▶ _PROBLEM REQUIREMENTS_: Restate each entry below without changing a word.

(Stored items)
[Start of section]
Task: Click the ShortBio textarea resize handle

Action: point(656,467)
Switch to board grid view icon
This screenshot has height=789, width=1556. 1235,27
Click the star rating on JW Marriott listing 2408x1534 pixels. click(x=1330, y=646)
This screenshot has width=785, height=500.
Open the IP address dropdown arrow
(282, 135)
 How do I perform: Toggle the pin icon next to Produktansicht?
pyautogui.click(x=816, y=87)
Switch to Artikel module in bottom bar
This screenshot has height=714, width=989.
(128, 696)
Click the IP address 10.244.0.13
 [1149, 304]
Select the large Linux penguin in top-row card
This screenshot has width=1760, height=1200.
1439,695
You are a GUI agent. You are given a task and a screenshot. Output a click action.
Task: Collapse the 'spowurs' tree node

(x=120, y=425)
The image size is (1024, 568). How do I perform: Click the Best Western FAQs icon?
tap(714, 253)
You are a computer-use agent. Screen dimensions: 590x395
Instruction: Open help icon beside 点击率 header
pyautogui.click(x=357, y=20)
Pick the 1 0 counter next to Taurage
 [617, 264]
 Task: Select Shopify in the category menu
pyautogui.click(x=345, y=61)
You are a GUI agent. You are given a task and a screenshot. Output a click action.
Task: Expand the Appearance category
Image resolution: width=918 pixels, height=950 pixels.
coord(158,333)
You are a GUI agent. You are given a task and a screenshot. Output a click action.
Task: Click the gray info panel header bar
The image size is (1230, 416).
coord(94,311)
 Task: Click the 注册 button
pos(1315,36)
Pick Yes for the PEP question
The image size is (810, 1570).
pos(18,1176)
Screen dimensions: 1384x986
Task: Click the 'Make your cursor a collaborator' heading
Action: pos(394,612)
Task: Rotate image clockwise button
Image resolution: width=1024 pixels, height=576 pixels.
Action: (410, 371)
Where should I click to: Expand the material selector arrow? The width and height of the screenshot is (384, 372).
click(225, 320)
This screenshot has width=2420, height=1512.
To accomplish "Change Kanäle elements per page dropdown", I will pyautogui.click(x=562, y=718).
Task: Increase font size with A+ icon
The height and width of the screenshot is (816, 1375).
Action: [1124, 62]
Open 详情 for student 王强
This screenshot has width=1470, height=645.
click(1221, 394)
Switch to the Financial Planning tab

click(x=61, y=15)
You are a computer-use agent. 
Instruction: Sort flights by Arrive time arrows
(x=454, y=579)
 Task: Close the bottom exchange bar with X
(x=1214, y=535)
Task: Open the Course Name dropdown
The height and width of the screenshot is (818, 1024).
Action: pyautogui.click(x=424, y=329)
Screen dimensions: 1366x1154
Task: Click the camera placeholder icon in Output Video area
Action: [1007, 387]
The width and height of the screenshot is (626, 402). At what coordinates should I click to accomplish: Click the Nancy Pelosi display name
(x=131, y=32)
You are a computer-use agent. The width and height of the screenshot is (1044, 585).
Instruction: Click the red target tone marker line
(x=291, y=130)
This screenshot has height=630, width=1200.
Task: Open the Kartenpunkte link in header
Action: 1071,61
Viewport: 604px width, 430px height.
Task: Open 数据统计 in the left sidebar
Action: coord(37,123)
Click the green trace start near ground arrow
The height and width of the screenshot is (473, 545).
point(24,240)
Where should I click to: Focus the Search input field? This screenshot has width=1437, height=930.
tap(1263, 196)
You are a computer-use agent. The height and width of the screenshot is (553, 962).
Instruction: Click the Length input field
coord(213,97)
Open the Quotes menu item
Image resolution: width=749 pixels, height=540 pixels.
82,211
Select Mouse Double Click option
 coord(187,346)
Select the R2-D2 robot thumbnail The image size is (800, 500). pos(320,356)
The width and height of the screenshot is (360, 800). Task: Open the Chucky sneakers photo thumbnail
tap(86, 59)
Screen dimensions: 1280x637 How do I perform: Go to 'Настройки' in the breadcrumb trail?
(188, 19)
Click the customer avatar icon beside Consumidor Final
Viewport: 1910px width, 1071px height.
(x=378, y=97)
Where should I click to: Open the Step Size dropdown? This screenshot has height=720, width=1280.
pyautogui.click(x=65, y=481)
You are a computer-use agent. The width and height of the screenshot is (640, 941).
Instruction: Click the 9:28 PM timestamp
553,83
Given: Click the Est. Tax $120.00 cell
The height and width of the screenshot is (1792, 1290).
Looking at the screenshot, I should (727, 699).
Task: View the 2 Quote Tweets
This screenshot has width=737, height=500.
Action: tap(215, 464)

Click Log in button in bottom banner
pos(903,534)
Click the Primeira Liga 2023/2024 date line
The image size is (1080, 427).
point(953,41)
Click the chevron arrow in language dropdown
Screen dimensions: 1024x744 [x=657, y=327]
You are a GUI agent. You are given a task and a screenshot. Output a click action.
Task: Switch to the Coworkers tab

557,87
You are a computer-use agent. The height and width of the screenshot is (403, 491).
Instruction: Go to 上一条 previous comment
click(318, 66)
[End of section]
▶ _WRITTEN ANSWER_:
Task: Click the ShortBio textarea resize handle

Action: point(656,467)
Switch to board grid view icon
This screenshot has height=789, width=1556. 1235,27
Click the star rating on JW Marriott listing 2408x1534 pixels. click(x=1330, y=646)
This screenshot has width=785, height=500.
Open the IP address dropdown arrow
(282, 135)
 How do I perform: Toggle the pin icon next to Produktansicht?
pyautogui.click(x=816, y=87)
Switch to Artikel module in bottom bar
This screenshot has height=714, width=989.
(128, 696)
Click the IP address 10.244.0.13
 [1149, 304]
Select the large Linux penguin in top-row card
This screenshot has width=1760, height=1200.
1439,695
You are a GUI agent. You are given a task and a screenshot. Output a click action.
Task: Collapse the 'spowurs' tree node

(x=120, y=425)
The image size is (1024, 568). How do I perform: Click the Best Western FAQs icon?
tap(714, 253)
You are a computer-use agent. Screen dimensions: 590x395
Instruction: Open help icon beside 点击率 header
pyautogui.click(x=357, y=20)
Pick the 1 0 counter next to Taurage
 [617, 264]
 Task: Select Shopify in the category menu
pyautogui.click(x=345, y=61)
You are a GUI agent. You are given a task and a screenshot. Output a click action.
Task: Expand the Appearance category
Image resolution: width=918 pixels, height=950 pixels.
coord(158,333)
You are a GUI agent. You are given a task and a screenshot. Output a click action.
Task: Click the gray info panel header bar
The image size is (1230, 416).
coord(94,311)
 Task: Click the 注册 button
pos(1315,36)
Pick Yes for the PEP question
The image size is (810, 1570).
pos(18,1176)
Screen dimensions: 1384x986
Task: Click the 'Make your cursor a collaborator' heading
Action: pos(394,612)
Task: Rotate image clockwise button
Image resolution: width=1024 pixels, height=576 pixels.
Action: (410, 371)
Where should I click to: Expand the material selector arrow? The width and height of the screenshot is (384, 372).
click(225, 320)
This screenshot has width=2420, height=1512.
To accomplish "Change Kanäle elements per page dropdown", I will pyautogui.click(x=562, y=718).
Task: Increase font size with A+ icon
The height and width of the screenshot is (816, 1375).
Action: [1124, 62]
Open 详情 for student 王强
This screenshot has width=1470, height=645.
click(1221, 394)
Switch to the Financial Planning tab

click(x=61, y=15)
You are a computer-use agent. 
Instruction: Sort flights by Arrive time arrows
(x=454, y=579)
 Task: Close the bottom exchange bar with X
(x=1214, y=535)
Task: Open the Course Name dropdown
The height and width of the screenshot is (818, 1024).
Action: pyautogui.click(x=424, y=329)
Screen dimensions: 1366x1154
Task: Click the camera placeholder icon in Output Video area
Action: [1007, 387]
The width and height of the screenshot is (626, 402). At what coordinates should I click to accomplish: Click the Nancy Pelosi display name
(x=131, y=32)
You are a computer-use agent. The width and height of the screenshot is (1044, 585).
Instruction: Click the red target tone marker line
(x=291, y=130)
This screenshot has height=630, width=1200.
Task: Open the Kartenpunkte link in header
Action: 1071,61
Viewport: 604px width, 430px height.
Task: Open 数据统计 in the left sidebar
Action: coord(37,123)
Click the green trace start near ground arrow
The height and width of the screenshot is (473, 545).
point(24,240)
Where should I click to: Focus the Search input field? This screenshot has width=1437, height=930.
tap(1263, 196)
You are a computer-use agent. The height and width of the screenshot is (553, 962).
Instruction: Click the Length input field
coord(213,97)
Open the Quotes menu item
Image resolution: width=749 pixels, height=540 pixels.
82,211
Select Mouse Double Click option
 coord(187,346)
Select the R2-D2 robot thumbnail The image size is (800, 500). pos(320,356)
The width and height of the screenshot is (360, 800). Task: Open the Chucky sneakers photo thumbnail
tap(86, 59)
Screen dimensions: 1280x637 How do I perform: Go to 'Настройки' in the breadcrumb trail?
(188, 19)
Click the customer avatar icon beside Consumidor Final
Viewport: 1910px width, 1071px height.
(x=378, y=97)
Where should I click to: Open the Step Size dropdown? This screenshot has height=720, width=1280.
pyautogui.click(x=65, y=481)
You are a computer-use agent. The width and height of the screenshot is (640, 941).
Instruction: Click the 9:28 PM timestamp
553,83
Given: Click the Est. Tax $120.00 cell
The height and width of the screenshot is (1792, 1290).
Looking at the screenshot, I should (727, 699).
Task: View the 2 Quote Tweets
This screenshot has width=737, height=500.
Action: tap(215, 464)

Click Log in button in bottom banner
pos(903,534)
Click the Primeira Liga 2023/2024 date line
The image size is (1080, 427).
point(953,41)
Click the chevron arrow in language dropdown
Screen dimensions: 1024x744 [x=657, y=327]
You are a GUI agent. You are given a task and a screenshot. Output a click action.
Task: Switch to the Coworkers tab

557,87
You are a computer-use agent. The height and width of the screenshot is (403, 491).
Instruction: Go to 上一条 previous comment
click(318, 66)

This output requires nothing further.